━━ GIVEN RECORDS

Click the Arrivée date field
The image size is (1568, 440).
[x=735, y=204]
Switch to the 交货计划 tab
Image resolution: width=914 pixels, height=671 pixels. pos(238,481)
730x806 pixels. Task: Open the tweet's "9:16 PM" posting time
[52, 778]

━━━━
━━ GIVEN RECORDS

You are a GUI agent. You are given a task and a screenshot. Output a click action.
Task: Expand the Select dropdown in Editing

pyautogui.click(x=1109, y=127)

━━━━

#### PROBLEM TO WORK ON
Collect each line in the records above that contains the word "pixels", and copy those lines out in full.

#### TASK ANSWER
Image resolution: width=914 pixels, height=671 pixels. pos(238,481)
730x806 pixels. Task: Open the tweet's "9:16 PM" posting time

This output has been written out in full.